Neil Taylor, who ran Shrewsbury and Telford NHS Trust, claimed to have a BA in business administration and economics, a postgraduate qualification in forensic medicine and to be a graduate of the (non-existent) Institute of Personnel Management.

When challenged about his qualifications, he produced fake home-made certificates using a logo he had copied from the Internet.

Meanwhile according to research by London-based pre-employment screening firm Powerchex, 39 per cent of UK organisations have experienced a situation where their vetting procedures have allowed an employee to be hired who was later found to have lied or misrepresented themselves in their application.

Of these organisations, 85 per cent had carried out all vetting in-house.
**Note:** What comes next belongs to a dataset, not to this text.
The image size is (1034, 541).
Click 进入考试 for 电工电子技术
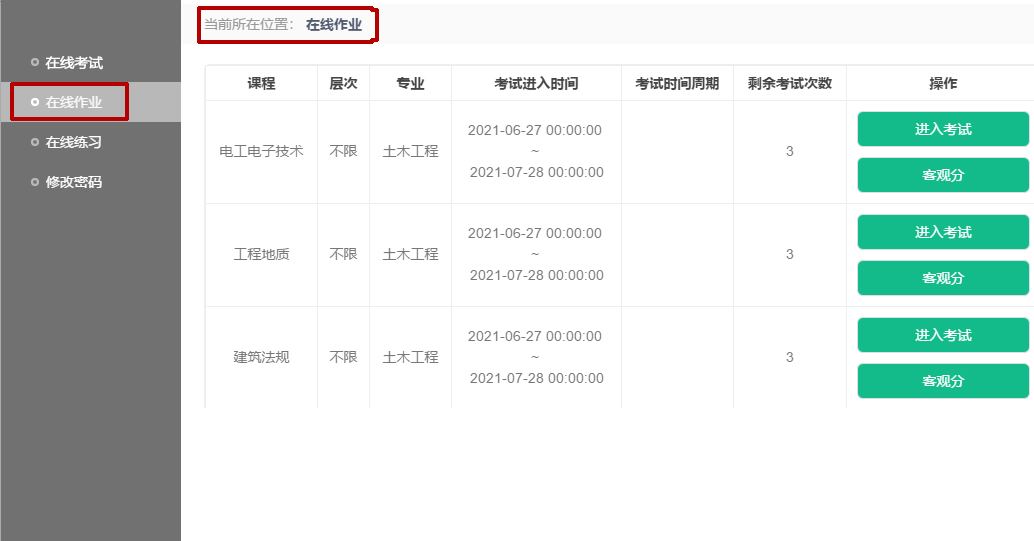942,129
In contrast, only four per cent of those who had experienced such a situation outsourced the service to a third party provider.

The Powerchex study also revealed that almost half of organisations surveyed do nothing by way of screening temporary workers.

Of those who leave the task to a temp agency, only 59 per cent have established vetting standards while the remaining 41 per cent are uncertain of the agency's standard of vetting.

"Recent cases show that fraud can come from any level of employee," said Alexandra Kelly, Director of Powerchex

"One only has to remember the case of Joyti De-Laurey from Goldman Sachs, who started out as a temp, to be reminded that all levels of employees should be screened."

Last year, the Financial Services Authority warned that firms need to vet the background and identity of their staff more carefully after revelations that organised crime groups were attempting to place staff in financial firms to commit fraud and steal customers' identities.

Powerchex found that financial services firms were the most likely to use external vetting specialists, with over a quarter doing so, compared to an overall average of 16 per cent.

According to Alexandra Kelly, the findings demonstrate a clear need for companies to reassess the way they approach pre-employment vetting.

"The potential consequences of hiring an unscrupulous candidate are huge, both from a financial and reputation perspective," she said.

"This research shows that today more than ever, companies should take a serious look at how they vet prospective employees."